The 2019 physiology or medicine Nobel prize has been awarded to the scientist trio that uncovered how cells sense and adapt to changing oxygen levels. William Kaelin from Harvard University, US, Peter Ratcliffe from the UK’s University of Oxford, and Gregg Semenza from Johns Hopkins University, US, share this year’s prize for a discovery that has opened up new ways to fight cancer, anaemia, kidney disease and even heart attacks. Several drugs blocking oxygen-sensing enzymes – and thus stimulating red blood cell production – are currently in late stage clinical trials.
How the body makes use of and reacts to oxygen has long been a central theme in medical research. In 1931, Otto Warburg received a Nobel prize for revealing how enzymes in the mitochondria convert food into energy with the help of oxygen. Seven years later, the medicine Nobel prize was awarded to Corneille Heymans for finding out how chemoreceptors sense blood oxygen levels and control the body’s respiratory rate.
In the early 20th century, scientists already knew that the body responds to hypoxia – low tissue oxygen content – by raising its levels of erythropoietin. The hormone increases red blood cell production. But how oxygen controls this process remained a mystery until Semenza and Ratcliffe found the erythropoietin gene. In 1995, Semenza had also identified a pair of oxygen-sensitive proteins – the hypoxia-inducible factor (HIF) – that can control expression of the gene.
At the same time, Kaelin was studying von Hippel-Lindau (VHL) disease, a hereditary condition that causes tumours and excessive erythropoietin production. Kaelin found that the protein, which is defective in people with VHL, removes HIF in cells that contain enough oxygen. The VHL protein attaches ubiquitin to HIF, which signals the cell’s incinerator (the proteasome) to destroy it.

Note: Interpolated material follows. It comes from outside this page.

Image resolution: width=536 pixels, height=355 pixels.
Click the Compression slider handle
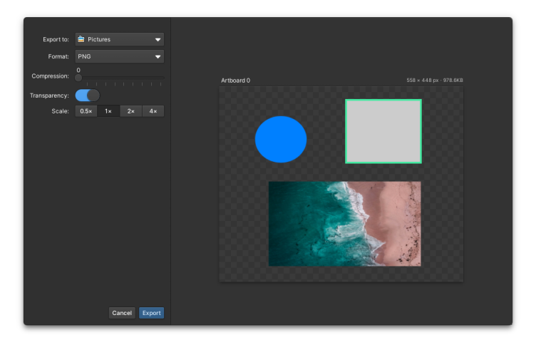78,78
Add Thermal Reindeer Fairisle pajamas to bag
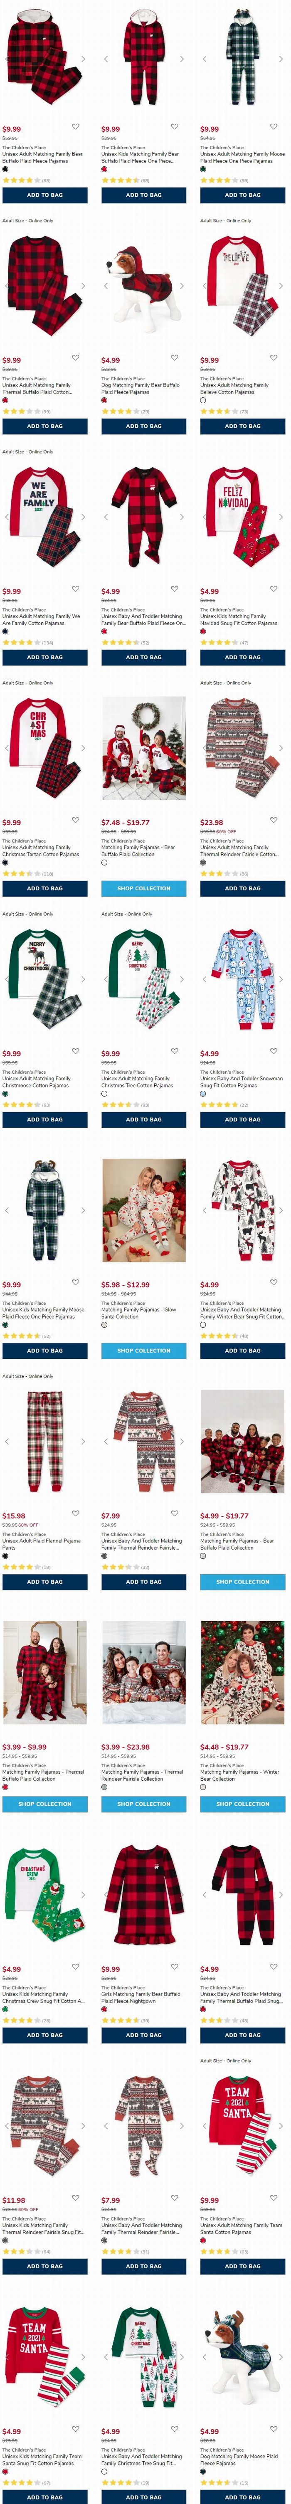 click(x=243, y=888)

In 2001, both Kaelin and Ratcliffe showed that under normal oxygen levels a protein called prolyl hydroxylase attaches hydroxyl groups to HIF. This allows the VHL protein to recognise HIF and label it for degradation.
But illnesses occur when oxygen sensing goes wrong. In certain types of cancer, tumour cells’ altered oxygen regulation leads to the formation of new cancer cells. This is why pharma companies are now working on drugs that either activate or block the oxygen-sensing mechanism.

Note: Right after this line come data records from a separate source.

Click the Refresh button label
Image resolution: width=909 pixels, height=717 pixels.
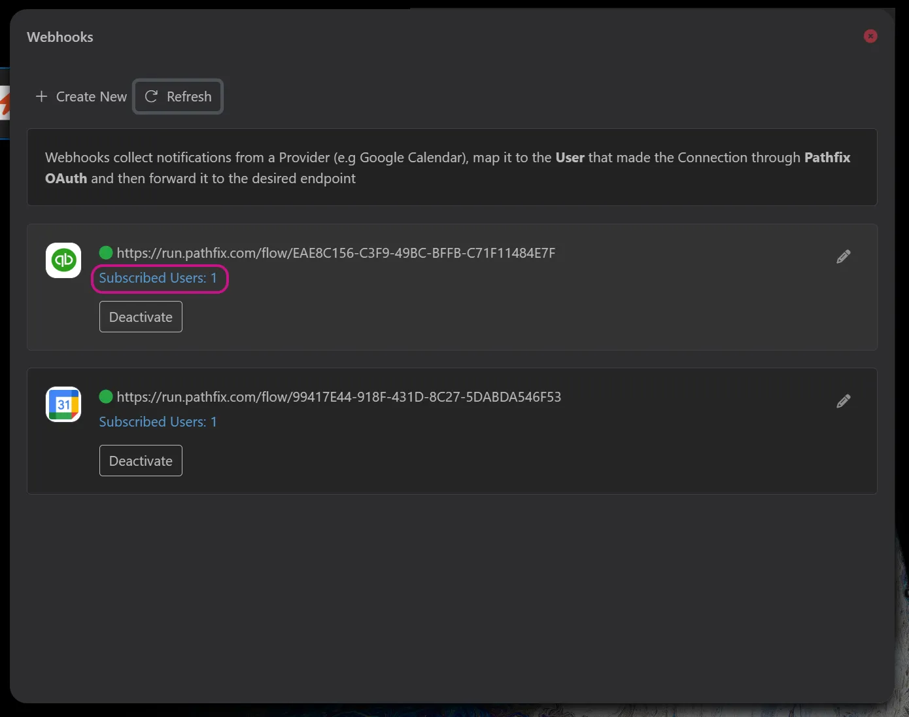click(x=189, y=96)
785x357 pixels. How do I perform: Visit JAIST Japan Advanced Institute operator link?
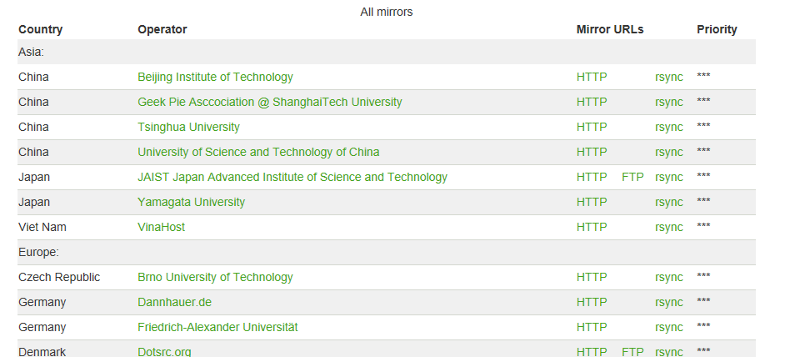coord(293,177)
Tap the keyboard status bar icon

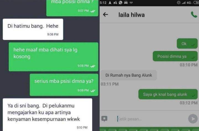[131, 3]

‘Thanks to this research we know much more about how different levels of oxygen impact on physiological processes in our bodies,’ said Bridget Lumb, president of the Physiological Society. ‘This has huge implications for everything from recovery from injury and protection from disease, through to improving exercise performance.’

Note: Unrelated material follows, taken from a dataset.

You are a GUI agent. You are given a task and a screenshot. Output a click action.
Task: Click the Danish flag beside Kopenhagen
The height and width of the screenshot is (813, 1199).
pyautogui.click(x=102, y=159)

‘This is really a textbook discovery,’ said Randall Johnson, member of the Nobel Assembly. ‘This is something that basic biology students will be learning about when they study the fundamental ways in which cells work.’
In 2016, the trio shared the Lasker award for basic medical research, and this prize is often a good predictor for who might win a Nobel prize. Since the award’s inception in 1945, 86 Lasker awardees have received Nobel prizes. While neither laureate was included in predictions made this year, last year’s Sigma Xi prediction contest did indeed include Semenza and Ratcliffe – though they were knocked-out in the semi-finals.